The lion is known as king of the jungle, and he's engineered to rule. Not only does he have good senses -- he has great senses. His excellent sense of sight helps him see large prey, even at night, assisted by hearing and scent-detection. Tactile ability is part of communication with other lions.
Big Cat Eyes
Cats are known for great vision and the lion is no different. If you share your home with a cat, you likely know he can see quite well at night. The lion also has excellent night vision, with eyes six times more sensitive to light than human eyes. His round pupil -- different from a house cat's vertical slit for a pupil -- allows more light into his eye, as does the white circle under his eye that reflects more light into his eye. Compared to similar sized animals, the lion has larger eyes, as well as a second eyelid that helps protect his eye, as well as keep it clean. He can't move his eye side to side very well, but instead, has to rely on moving his entire head around to get a large field of vision.

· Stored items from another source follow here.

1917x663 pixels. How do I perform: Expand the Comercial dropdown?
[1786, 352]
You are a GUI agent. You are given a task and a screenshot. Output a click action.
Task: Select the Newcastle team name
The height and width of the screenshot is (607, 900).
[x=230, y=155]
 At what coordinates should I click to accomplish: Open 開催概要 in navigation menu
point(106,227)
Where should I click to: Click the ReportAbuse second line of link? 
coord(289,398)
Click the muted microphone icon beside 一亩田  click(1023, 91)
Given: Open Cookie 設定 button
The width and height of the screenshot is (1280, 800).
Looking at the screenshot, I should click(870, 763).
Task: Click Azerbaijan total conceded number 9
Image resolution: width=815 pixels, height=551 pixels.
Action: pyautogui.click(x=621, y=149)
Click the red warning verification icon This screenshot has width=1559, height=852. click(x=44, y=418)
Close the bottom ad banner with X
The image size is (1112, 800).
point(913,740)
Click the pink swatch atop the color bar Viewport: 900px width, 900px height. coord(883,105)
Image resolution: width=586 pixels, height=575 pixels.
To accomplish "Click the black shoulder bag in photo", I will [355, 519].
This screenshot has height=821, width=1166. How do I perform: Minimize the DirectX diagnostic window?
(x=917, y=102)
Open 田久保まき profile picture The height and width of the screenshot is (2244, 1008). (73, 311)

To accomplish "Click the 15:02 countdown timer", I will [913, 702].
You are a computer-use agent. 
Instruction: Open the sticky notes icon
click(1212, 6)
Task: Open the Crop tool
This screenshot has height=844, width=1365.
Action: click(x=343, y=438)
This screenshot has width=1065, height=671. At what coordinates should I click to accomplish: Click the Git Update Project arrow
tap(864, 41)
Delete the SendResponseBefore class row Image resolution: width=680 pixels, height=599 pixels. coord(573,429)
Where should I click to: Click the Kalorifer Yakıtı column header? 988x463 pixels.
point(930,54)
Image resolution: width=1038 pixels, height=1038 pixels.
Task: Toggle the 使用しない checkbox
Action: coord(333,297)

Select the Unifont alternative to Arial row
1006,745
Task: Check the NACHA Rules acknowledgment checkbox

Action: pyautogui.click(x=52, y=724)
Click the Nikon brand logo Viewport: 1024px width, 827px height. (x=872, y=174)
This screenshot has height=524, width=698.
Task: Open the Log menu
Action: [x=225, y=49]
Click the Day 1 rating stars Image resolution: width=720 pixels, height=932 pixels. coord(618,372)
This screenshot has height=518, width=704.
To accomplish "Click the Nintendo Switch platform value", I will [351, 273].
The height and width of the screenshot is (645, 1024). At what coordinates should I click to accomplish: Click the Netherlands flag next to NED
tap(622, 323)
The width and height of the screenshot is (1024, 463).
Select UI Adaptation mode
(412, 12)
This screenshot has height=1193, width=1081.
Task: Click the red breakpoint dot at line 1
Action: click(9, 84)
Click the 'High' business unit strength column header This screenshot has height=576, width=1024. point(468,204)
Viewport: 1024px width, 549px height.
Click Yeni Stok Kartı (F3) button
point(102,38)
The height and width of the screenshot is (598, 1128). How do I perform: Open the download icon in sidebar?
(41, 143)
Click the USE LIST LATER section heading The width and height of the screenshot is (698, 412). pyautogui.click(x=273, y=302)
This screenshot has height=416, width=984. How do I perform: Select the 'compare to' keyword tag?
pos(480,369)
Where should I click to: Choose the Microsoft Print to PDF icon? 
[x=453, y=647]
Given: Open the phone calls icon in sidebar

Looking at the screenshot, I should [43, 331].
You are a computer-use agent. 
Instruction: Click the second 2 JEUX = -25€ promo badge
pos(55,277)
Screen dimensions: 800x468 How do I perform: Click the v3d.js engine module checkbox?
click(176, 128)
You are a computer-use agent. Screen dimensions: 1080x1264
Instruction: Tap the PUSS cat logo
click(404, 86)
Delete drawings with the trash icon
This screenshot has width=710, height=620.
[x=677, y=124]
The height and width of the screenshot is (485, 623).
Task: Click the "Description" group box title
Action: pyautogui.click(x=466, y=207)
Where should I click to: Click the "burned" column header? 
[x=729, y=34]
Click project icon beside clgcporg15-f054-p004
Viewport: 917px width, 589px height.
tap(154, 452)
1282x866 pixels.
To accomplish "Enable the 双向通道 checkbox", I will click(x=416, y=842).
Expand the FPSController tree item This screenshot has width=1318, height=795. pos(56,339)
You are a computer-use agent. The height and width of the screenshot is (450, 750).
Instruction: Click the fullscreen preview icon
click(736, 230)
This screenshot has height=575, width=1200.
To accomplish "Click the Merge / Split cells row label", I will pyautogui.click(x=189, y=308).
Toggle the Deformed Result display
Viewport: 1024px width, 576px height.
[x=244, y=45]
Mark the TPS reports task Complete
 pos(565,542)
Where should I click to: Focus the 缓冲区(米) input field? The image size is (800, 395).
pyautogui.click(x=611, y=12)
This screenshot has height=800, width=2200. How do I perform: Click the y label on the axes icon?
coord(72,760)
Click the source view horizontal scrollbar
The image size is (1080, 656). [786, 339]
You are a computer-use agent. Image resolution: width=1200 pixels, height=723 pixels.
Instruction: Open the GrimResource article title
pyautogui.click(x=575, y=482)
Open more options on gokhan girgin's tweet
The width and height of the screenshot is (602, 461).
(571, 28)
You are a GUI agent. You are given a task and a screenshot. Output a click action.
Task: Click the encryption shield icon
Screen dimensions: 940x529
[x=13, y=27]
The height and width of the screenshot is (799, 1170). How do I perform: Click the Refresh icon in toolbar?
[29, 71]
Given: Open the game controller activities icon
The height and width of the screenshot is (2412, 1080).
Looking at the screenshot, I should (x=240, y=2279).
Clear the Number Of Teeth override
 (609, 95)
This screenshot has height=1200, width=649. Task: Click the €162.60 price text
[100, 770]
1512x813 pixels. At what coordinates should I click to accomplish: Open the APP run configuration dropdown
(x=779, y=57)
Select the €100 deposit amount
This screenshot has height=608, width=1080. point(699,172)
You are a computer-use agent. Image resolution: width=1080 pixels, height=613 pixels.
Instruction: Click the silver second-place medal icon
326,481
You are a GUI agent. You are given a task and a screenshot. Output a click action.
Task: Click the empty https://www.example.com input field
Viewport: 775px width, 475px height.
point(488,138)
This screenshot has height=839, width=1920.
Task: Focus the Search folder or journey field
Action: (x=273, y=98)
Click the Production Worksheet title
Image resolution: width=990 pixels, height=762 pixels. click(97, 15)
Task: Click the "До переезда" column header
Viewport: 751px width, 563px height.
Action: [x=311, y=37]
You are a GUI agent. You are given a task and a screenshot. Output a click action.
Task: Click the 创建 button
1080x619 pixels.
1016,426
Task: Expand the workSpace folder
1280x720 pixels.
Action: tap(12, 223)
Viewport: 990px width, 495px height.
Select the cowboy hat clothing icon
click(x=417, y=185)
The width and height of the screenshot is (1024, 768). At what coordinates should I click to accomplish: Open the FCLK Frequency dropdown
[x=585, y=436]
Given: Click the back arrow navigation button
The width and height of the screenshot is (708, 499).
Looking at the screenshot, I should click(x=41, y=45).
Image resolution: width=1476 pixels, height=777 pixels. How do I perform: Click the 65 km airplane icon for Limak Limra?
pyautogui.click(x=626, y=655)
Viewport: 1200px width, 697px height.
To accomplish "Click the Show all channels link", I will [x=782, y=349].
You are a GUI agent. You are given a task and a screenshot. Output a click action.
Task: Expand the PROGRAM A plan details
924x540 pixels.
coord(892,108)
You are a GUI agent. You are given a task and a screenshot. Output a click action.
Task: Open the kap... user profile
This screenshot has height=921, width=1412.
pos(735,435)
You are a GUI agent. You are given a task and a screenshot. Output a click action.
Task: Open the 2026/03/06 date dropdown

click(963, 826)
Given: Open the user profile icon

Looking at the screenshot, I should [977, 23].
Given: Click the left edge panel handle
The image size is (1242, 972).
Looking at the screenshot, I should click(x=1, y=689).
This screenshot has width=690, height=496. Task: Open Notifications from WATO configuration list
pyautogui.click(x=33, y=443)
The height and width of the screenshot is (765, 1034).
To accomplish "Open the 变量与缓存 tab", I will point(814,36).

A well-developed sense of smell helps the lion in a variety of ways. Perhaps you've noticed your own cat make a sneering face when he's smelled something interesting. That's known as Flehman, and a lion will also grimace when a scent passes over the Jacobson's organ, a special organ on the roof of his mouth. This little extra helps a lion determine reproductive status, locate kills by other predators and find prey.
Hearing and Speaking
A lion has good hearing, enhanced by movable ears that can adjust to the direction noise is coming from. As a result, he can hear prey at long distances -- up to a mile away -- as well as listen for his pride members. Though speech isn't a sense, a lion's roar is very important to him. One of only four cats to roar, the lion begins to roar around one year of age. A lion's roar is a method of communication, allowing him to serve notice about territory, speak to pride members and act as a show of aggression to other lions. As well, a female lion can discern the difference between a male's roar, allowing her to avoid males that may harm her cubs. A fully grown lion's roar can be heard almost five miles away.
Touch, Tongue and Tail
The sense of touch is important to the lion, allowing him to engage in a variety of peaceful behaviors, such as head rubbing with other lions in greeting and licking each other. Taste may not be important to a lion, but his tongue is covered in papillae -- small, backward-curving spines -- that help scrape meat from bones and assist in grooming. The lion's tail is still a bit of a mystery. The only cat with a tassel on the tail's tip, the presence of nerves and blood vessels suggests it may be a tactile organ.